I just had an exchange with the Telegraph's economics wunderkind on Twitter. I ain't too impressed. You've seen the extensive work we've done on Greek corruption and the global impact of it, but Ambrose Evans Pritchard asserts "I could write identical corruption stories about Austria or Belgium". In the bluntest terms, no you fucking well couldn't mate. Not if you're on this planet.
"You can't generalise from micro-corruption to macro-economics" says he. Well, that's true, but we're not talking about "micro-corruption". We're talking about grand larceny of epic proportions. The Greek government is leaking billions in every direction. It's not a currency crisis, it's not even a debt crisis. This is a theft crisis.
You can criticize the EU for its own hubris in thinking such an absurdity as the Euro would not hit the rocks taking on basketcase economies, but it takes two to tango. The EU wanted Greece in the grand experiment but Greece saw them coming. To them the EU was just another pot to be raided.
But this escapes the media scribblers. They've been predicting a collapse of the Euro for so long, not because of any particular insight, but because of that basic human instinct of wanting to see something big fail. It's why we all had our eyes glued to the telly when those aircraft hit the world trade centre. But the truth of it is, the eurozone GDP is gargantuan compared with the poxy economy of tiny Greece. The Euro survived 2008 and Greece is inconsequential now. What we've seen is pure theatricals.
After repeated bogus reassurances that Greece would get their act together, in comes Syriza, rips up reform agreements, sabotages the port privatisation talks and defaults on debt. From the tone set the EU then knew full well where the next bailouts to prop up the government were going. Straight into a black hole. Greece failed to make any serious reforms and can't be trusted to make them.
To say that austerity hasn't worked is a total misreading of the whole thing. Greece has not implemented any austerity measures in any meaningful sense - and the debt Greece has is the only leverage the EU has to ensure that they do stop the bleeding. If they don't Greece will continue to be a liability. It's also a strong message to Italy and the others. The benefits of the single market are not inherent to simply being in the EU - it is a product of playing by rules.

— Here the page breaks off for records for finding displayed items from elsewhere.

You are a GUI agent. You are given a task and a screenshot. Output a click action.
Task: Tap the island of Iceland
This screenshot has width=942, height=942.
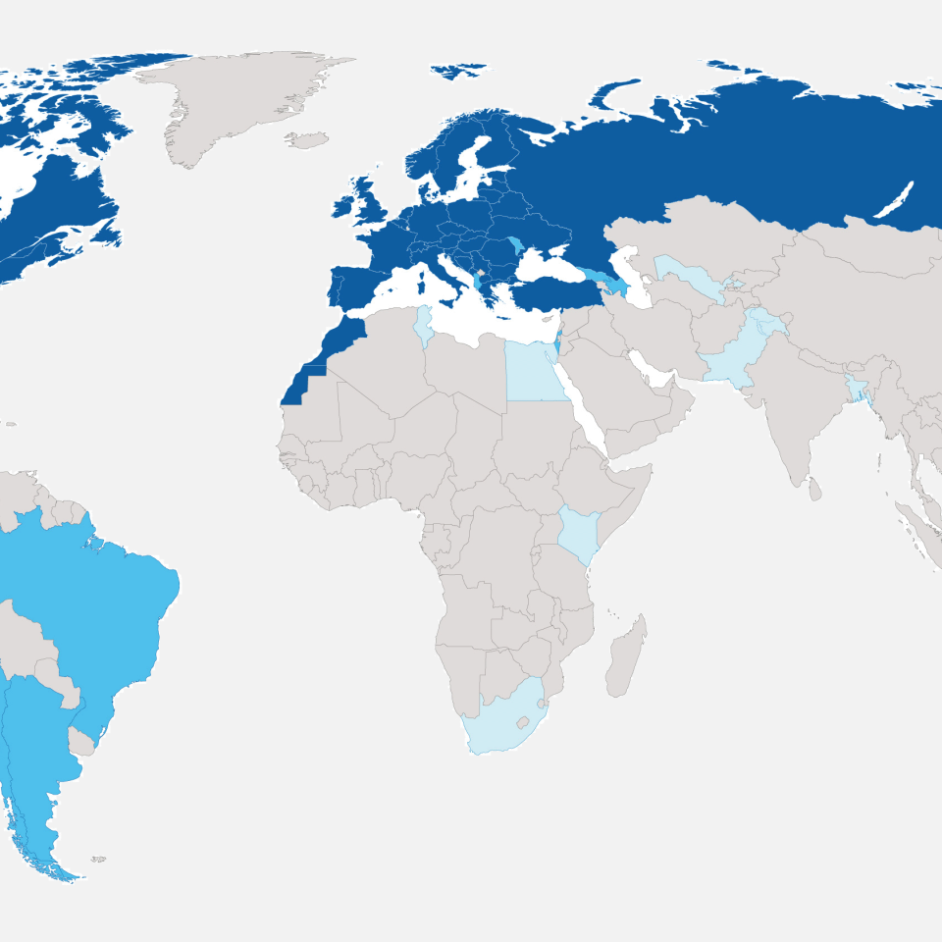pyautogui.click(x=309, y=140)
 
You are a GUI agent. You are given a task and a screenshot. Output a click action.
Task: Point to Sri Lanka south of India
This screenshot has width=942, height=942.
pyautogui.click(x=814, y=489)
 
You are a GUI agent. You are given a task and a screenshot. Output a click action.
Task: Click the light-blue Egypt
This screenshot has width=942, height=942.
pyautogui.click(x=535, y=373)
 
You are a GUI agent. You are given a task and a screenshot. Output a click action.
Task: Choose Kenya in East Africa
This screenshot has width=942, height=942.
pyautogui.click(x=579, y=535)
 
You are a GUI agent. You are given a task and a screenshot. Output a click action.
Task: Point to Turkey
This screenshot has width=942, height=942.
pyautogui.click(x=554, y=291)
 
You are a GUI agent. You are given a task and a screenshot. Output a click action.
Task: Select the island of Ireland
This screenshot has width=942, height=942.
pyautogui.click(x=345, y=206)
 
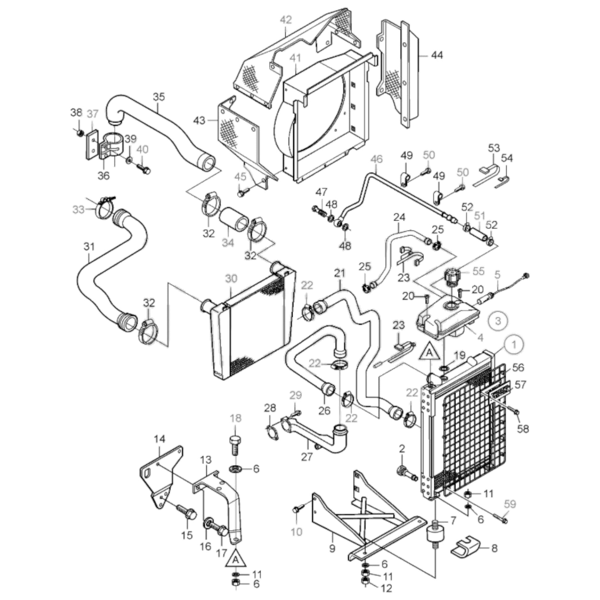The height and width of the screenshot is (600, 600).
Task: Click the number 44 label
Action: coord(437,56)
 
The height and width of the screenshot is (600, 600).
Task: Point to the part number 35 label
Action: coord(159,97)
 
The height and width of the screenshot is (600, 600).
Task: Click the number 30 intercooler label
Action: coord(231,279)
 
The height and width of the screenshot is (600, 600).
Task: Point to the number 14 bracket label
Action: coord(160,439)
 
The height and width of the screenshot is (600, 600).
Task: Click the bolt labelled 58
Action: coord(516,413)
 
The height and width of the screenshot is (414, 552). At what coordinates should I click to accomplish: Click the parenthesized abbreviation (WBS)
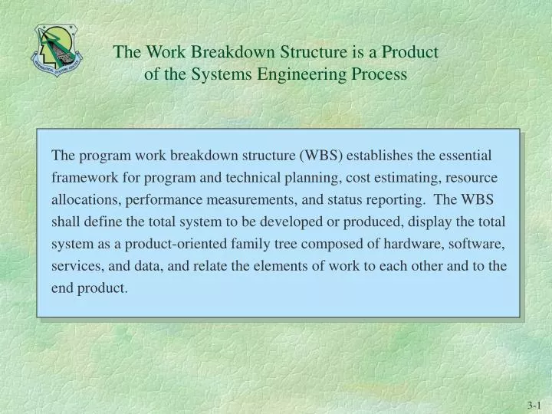(x=324, y=156)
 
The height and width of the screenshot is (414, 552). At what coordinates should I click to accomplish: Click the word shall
(x=65, y=222)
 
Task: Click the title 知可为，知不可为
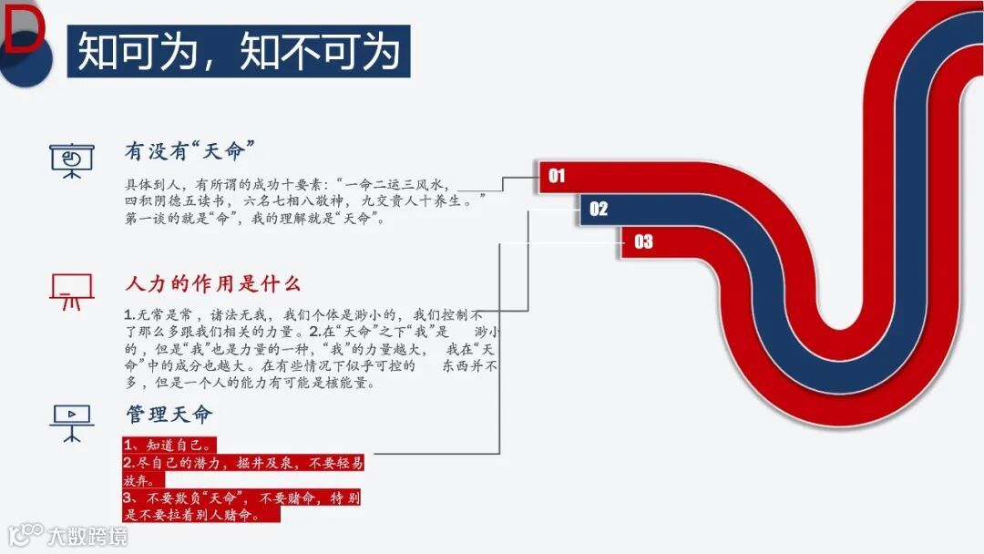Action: pyautogui.click(x=239, y=51)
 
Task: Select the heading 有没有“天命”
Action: pyautogui.click(x=189, y=150)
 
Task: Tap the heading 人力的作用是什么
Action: pyautogui.click(x=212, y=283)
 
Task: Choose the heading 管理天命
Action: pyautogui.click(x=169, y=415)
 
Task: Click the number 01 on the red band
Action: pyautogui.click(x=557, y=176)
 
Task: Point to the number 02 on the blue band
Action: pyautogui.click(x=599, y=209)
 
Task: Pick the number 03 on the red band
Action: pyautogui.click(x=643, y=241)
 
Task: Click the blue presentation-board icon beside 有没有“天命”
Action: pyautogui.click(x=71, y=159)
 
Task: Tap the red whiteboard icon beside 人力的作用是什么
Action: pyautogui.click(x=71, y=292)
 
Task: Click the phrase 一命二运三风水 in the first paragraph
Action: pyautogui.click(x=397, y=183)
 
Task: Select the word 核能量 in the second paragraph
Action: pyautogui.click(x=352, y=383)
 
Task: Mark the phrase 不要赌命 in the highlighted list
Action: pyautogui.click(x=292, y=498)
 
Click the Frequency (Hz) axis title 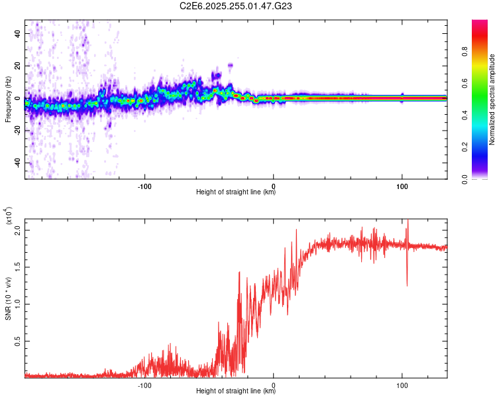(8, 99)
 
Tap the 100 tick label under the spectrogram (402, 186)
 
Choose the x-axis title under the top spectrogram (236, 193)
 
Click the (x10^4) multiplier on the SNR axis (9, 218)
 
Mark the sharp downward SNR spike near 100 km (407, 284)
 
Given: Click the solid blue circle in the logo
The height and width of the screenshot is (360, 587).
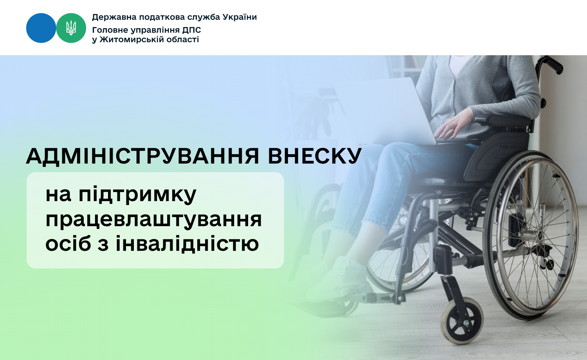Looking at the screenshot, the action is [x=41, y=28].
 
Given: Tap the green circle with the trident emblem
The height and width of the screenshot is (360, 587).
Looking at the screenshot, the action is [x=71, y=28].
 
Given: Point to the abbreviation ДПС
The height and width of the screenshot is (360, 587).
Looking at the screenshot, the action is [x=192, y=30].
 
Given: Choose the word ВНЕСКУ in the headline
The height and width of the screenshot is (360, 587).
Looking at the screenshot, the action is [x=315, y=156].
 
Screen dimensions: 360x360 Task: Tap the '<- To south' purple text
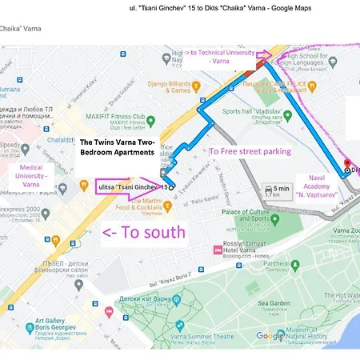(144, 233)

Evans-Pritchard accuses me of victim blaming when in reality Greece has effectively been caught with its fingers in the till and refusing to honour the terms of previous agreements. No state can function like that.
Evans-Pritchard is caught up in the theatre, not really realising what's going on. The Euro was not in any great danger from a Greek default as there is no contagion threat this time. So why then was it the big story? There are any number of bigger concerns in the EU right now that we're not hearing about, not least Ukraine. The answer is simple. The EU wanted it to be a big story.
A nice big story like this underscores the need for a new EU treaty that affords the EU the powers it needs, not only to tackle Greece but also the other basketcases - not just for the security of the Euro but also because the failures of the Greek and Italian states are a liability on many other scores too.
Such a treaty I would support, but obviously not with Britain as a member of the EU. That's why we need out so we can let the EU get on with it. Cameron won't get reform - he'll get relegation - the worst of both worlds.
This is why I've been looking at Greece in the first place. This sets the tone for Cameron's renegotiation and has massive ramifications for how the Brexit referendum goes in terms of what Cameron will attempt to sell us. In and of itself, the Syriza saga is otherwise an issue of little economic significance.